Main

Sir,

Pleomorphic adenoma is the most common epithelial tumour of the lacrimal gland, accounting for half of all epithelial lesions in the lacrimal fossa.1 It is extremely rare in childhood. Only eight cases are previously reported in the literature.2,3,4,5,6,7 We report a further case in a young teenager whose presentation mimicked that of an inflammatory or infectious dacryoadenitis rather than a neoplastic process.

Case report

A 14-year-old boy had a 3-year history of intermittent swelling of the right eyelid.

This had become progressively worse over the last 6 months. It was unresponsive to broad-spectrum antibiotics prescribed by his general practitioner for a presumed infectious dacryoadenitis.

Examination revealed normal visual acuity in both eyes, an S-shaped ptosis of the right eyelid and mild erythema (Figure 1a). A firm nontender immobile mass was palpable at the superolateral rim extending from the lacrimal fossa. There was 2 mm of proptosis and ocular motility was normal. A CT scan revealed a well-circumscribed mass (Figure 1b and c) in the lacrimal fossa. There was bony remodelling of the fossa suggesting chronicity, although no evidence of bony erosion. A fine-needle aspiration cytology using a 23 gauge 0.6 mm × 30 mm needle was performed as an outpatient procedure. Cytologically, the aspiration showed a cellular smear consisting of plasmacytoid myoepithelial cells with little myxoid stroma and no evidence of malignancy.
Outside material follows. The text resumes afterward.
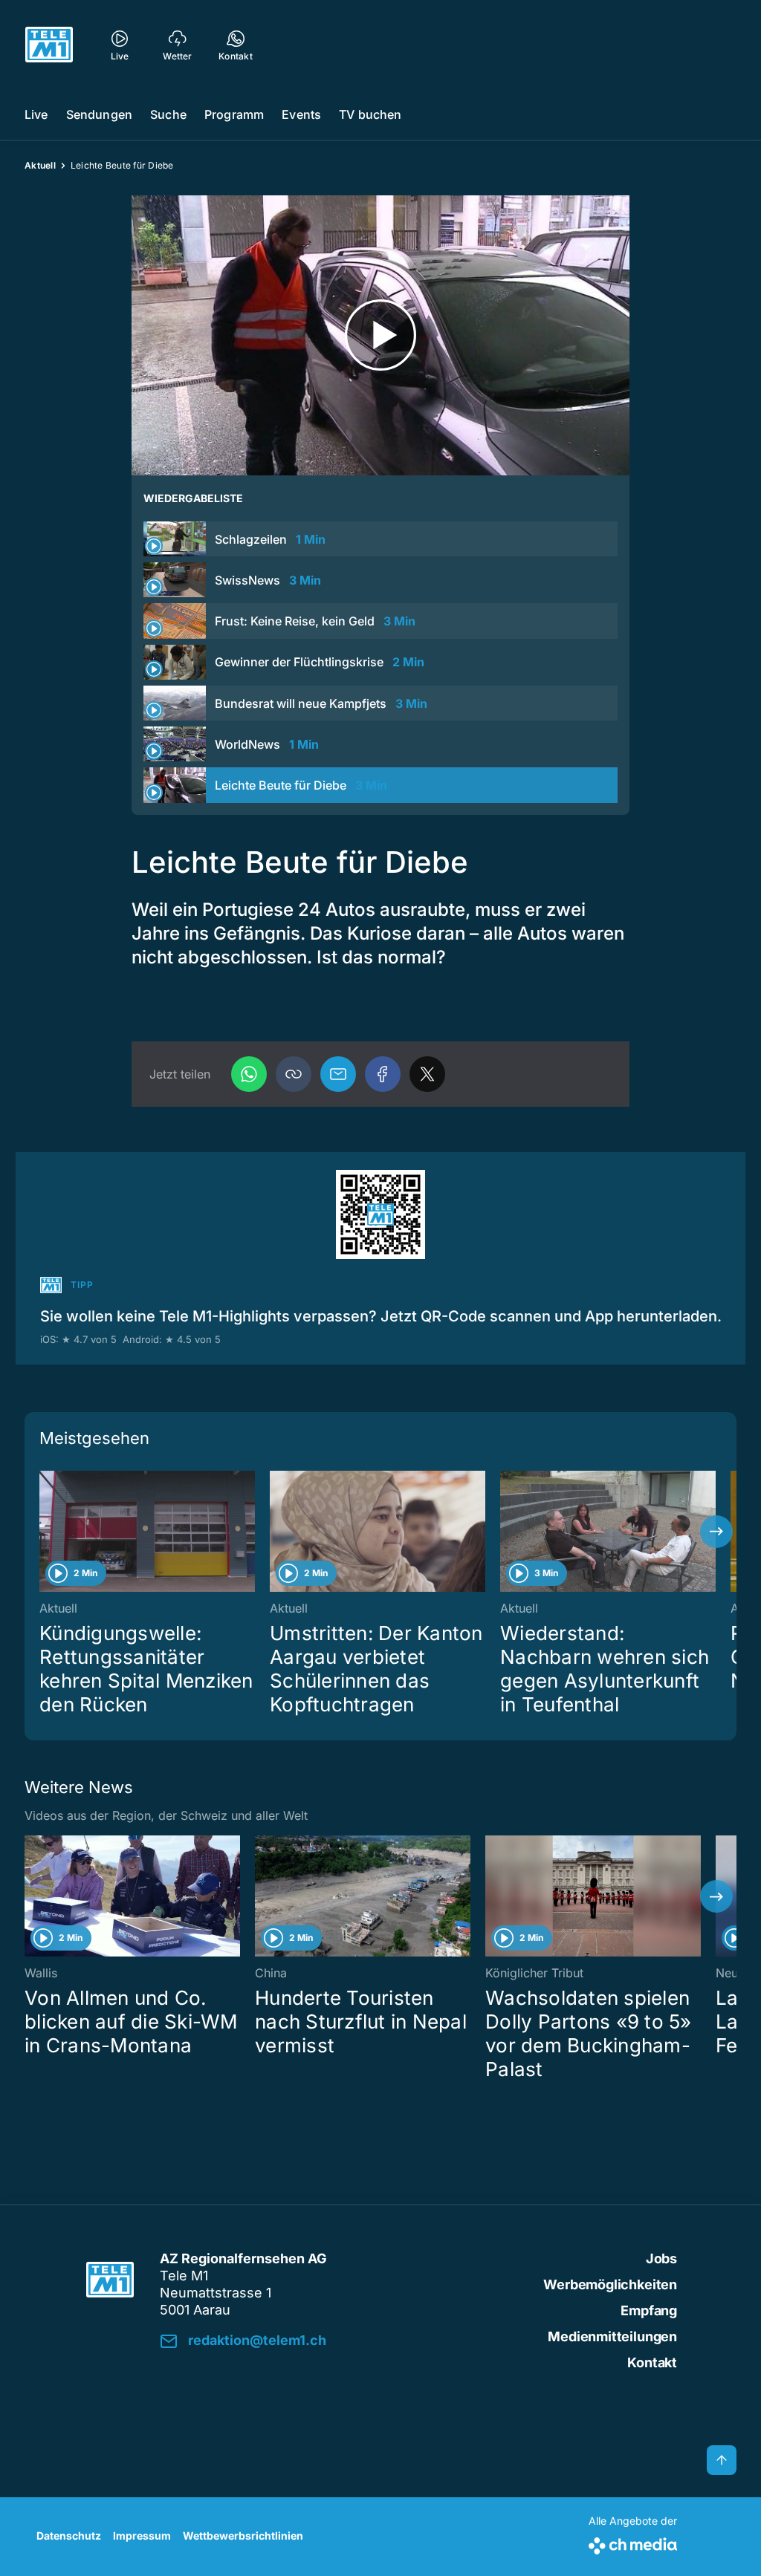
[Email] (338, 1074)
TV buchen (370, 114)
This was consistent with a pleomorphic adenoma of the lacrimal gland (Figure 2a).

Figure 1
figure 1

(a) Clinical appearance of 14-year-old boy with erythema, swelling, and S-shaped ptosis of the right upper eyelid. (b) and (c) Coronal (b) and Axial (c) CT scan shows a lacrimal gland mass with bony remoulding suggesting chronicity but no bony erosion.

Figure 2
figure 2

(a) FNAC of the lesion shows many plasmacytoid myoepithelial cells and some pink stained myxoid stroma. No epithelial cells are present in this field (Giemsa stain). (b) Histology of the lesion shows a few ductules embedded in myxoid stroma on the right and a proliferation of plasmacytoid myoepithelial cells on the left (H and E stain).

The patient had excision of the tumour in toto with the capsule intact by a lateral orbitotomy approach and made an uneventful recovery. Macroscopically, the tumour measured 40 mm × 40 mm × 30 mm. Histologically, the tumour was a cellular lesion with a few ductules lined by benign epithelial cells and many plasmacytoid myoepithelial cells, and myxoid stroma focally, consistent with a cellular pleomorphic adenoma (Figure 2b).

Discussion

Pleomorphic adenoma typically presents in middle age and is rare in childhood. It usually manifests as a slowly progressive, painless superotemporal mass without bony erosion.
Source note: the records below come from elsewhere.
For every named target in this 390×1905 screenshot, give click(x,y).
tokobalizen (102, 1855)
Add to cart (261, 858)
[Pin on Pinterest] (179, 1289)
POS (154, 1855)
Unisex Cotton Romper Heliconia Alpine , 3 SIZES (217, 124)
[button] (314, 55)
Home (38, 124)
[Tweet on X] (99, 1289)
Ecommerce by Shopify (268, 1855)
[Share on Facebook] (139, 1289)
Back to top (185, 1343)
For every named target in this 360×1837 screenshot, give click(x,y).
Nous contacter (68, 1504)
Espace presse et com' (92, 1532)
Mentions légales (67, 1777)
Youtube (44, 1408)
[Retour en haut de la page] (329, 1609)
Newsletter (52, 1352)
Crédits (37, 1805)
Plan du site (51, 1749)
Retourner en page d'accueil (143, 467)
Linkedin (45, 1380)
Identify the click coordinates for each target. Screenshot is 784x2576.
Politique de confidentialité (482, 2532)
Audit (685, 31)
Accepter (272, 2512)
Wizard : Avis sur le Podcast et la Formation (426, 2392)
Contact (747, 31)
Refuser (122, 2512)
There are only eight cases reported of pleomorphic adenoma in childhood. Dacryoadenitis accounts for most cases of an enlarged lacrimal gland in children. The clinical appearance of recurrent eyelid erythema in our case suggested an inflammatory process also. In two similar case reports of pleomorphic adenoma in childhood, signs of intermittent eyelid swelling were present for extended periods, as long as 4 years, and were attributed to presumed allergy.

A fine-needle aspiration cytology (FNAC) established the diagnosis in this case. This was a rapid, accurate, and valuable tool for tissue diagnosis.
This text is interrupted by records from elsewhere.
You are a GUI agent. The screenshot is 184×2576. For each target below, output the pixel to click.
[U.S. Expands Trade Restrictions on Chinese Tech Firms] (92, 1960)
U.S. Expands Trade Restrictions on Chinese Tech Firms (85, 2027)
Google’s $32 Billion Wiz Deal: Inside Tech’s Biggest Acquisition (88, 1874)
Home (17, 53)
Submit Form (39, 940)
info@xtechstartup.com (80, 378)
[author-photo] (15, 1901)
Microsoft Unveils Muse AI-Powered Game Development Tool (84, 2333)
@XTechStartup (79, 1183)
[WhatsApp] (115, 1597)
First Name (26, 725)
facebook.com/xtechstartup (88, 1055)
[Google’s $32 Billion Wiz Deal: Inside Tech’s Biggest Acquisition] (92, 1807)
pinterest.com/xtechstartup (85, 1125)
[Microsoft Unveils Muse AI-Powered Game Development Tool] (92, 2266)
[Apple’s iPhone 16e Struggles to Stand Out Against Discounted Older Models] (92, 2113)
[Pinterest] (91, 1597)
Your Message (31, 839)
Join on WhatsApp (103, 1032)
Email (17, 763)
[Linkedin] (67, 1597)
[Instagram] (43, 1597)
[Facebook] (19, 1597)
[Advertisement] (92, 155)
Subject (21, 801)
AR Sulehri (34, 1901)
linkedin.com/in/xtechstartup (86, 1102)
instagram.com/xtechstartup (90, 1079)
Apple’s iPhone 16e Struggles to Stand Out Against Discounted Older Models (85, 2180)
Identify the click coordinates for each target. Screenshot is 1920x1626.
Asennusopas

An open incisional biopsy is not recommended for a suspected pleomorphic adenoma as removal with an intact capsule has prognostic implications. The likelihood of recurrence within 5 years is 3% if the lesion is removed with an intact capsule. This compares to a 30% chance of recurrence within 5 years if the lesion is incompletely removed or the capsule is not intact.3

Although pleomorphic adenoma of the lacrimal gland is rare in childhood, it must be considered in the differential diagnosis of an expansile lacrimal fossa mass in this age group.